Exercice écrit.
Pouvez-vous reproduire à l'identique toutes les lignes des enregistrements ci-dessous, en laissant les images de côté ?

Les enregistrements.
----

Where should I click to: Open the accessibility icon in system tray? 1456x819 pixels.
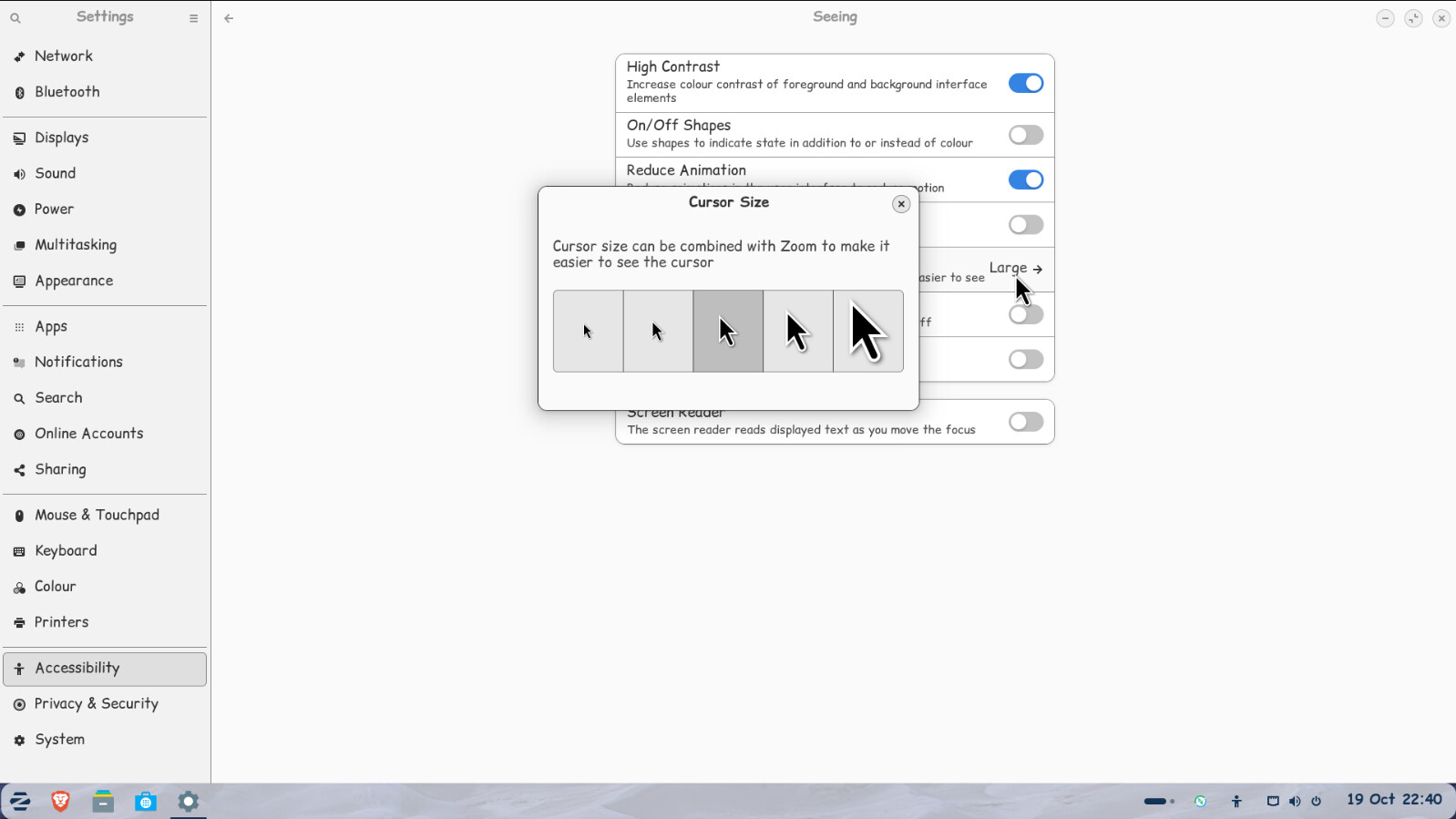[1236, 802]
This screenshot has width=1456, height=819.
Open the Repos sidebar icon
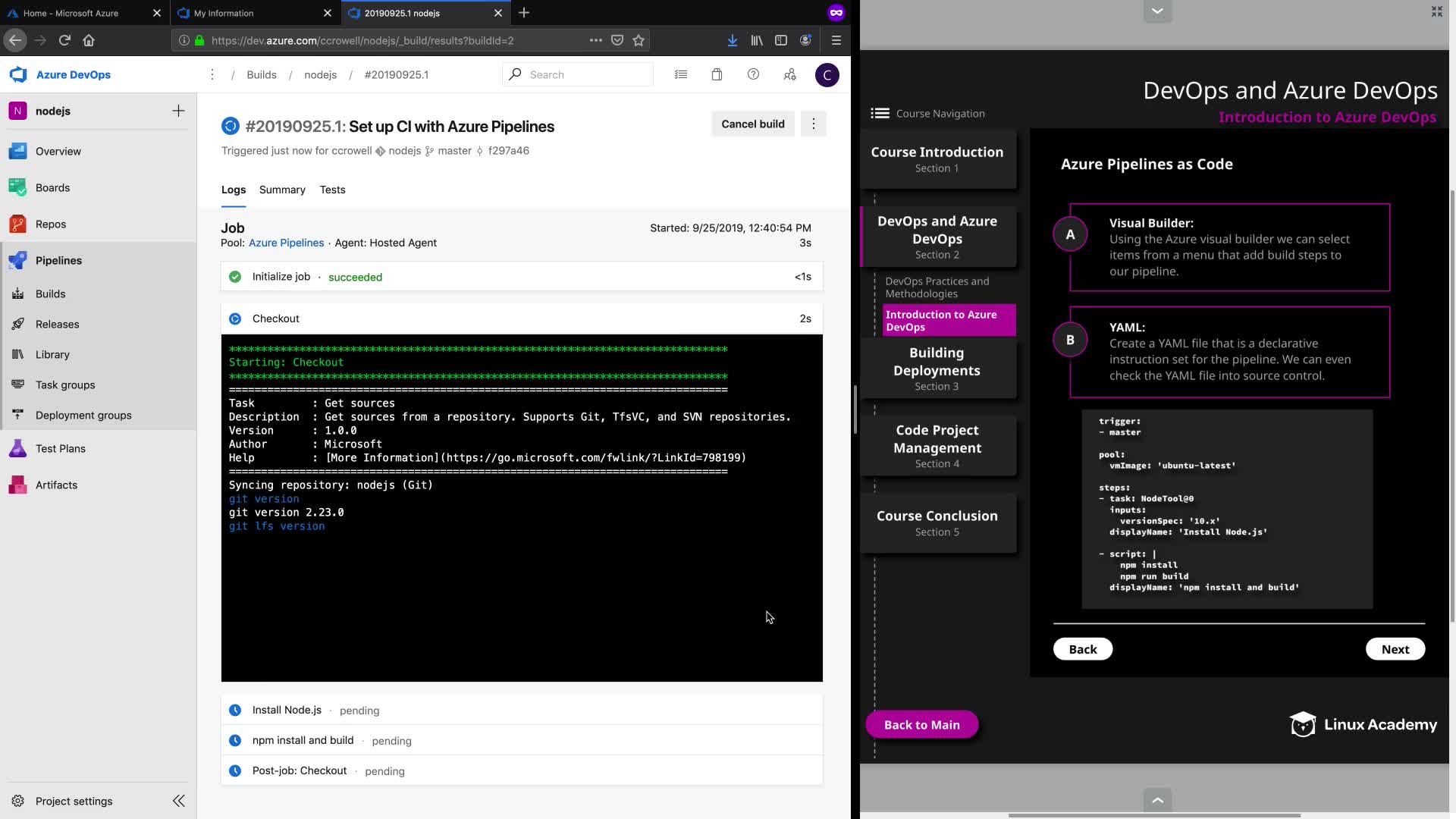click(18, 224)
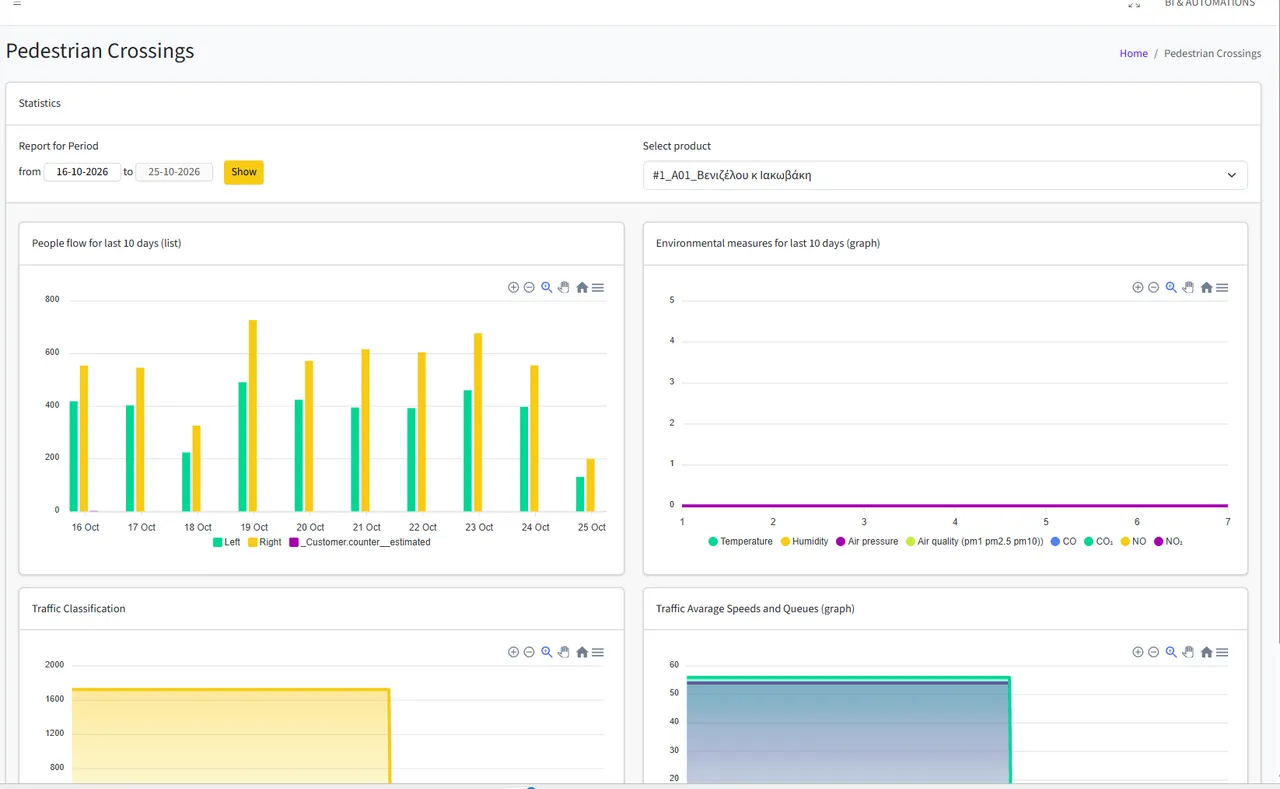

----

Tâche accomplie.
Where should I click to: Open the accessibility icon in system tray? 1456x819 pixels.
[1236, 802]
This screenshot has width=1456, height=819.
Open the Repos sidebar icon
click(18, 224)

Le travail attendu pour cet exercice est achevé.